Monsieur le président, monsieur le garde des sceaux, monsieur le rapporteur, mes chers collègues, au terme de nos débats, nous retenons, pour notre part, que ce projet de loi d'affichage est inutile, dangereux et impropre à résoudre les difficultés de notre système judiciaire. Bref, c'est un mauvais texte, qui intervient à un mauvais moment, la magistrature française n'ayant jamais connu pareil malaise.

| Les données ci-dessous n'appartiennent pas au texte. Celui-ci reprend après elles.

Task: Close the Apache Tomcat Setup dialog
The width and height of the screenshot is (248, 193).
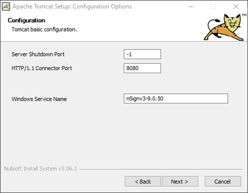Action: pyautogui.click(x=236, y=7)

Inutile, cette réforme, que personne dans le monde judiciaire ne réclamait, ne réglera rien, la question centrale des moyens réels dont dispose la justice n'étant pas au coeur du projet de loi. Ce sont en réalité des considérations électoralistes qui, à moins d'un an de la présidentielle, expliquent la présentation en urgence d'un texte élaboré à la hâte et sans aucune concertation, un texte imprégné à la fois de cette défiance maintenant constante de l'exécutif à l'égard des magistrats et de la volonté de lutter contre le laxisme supposé des juges.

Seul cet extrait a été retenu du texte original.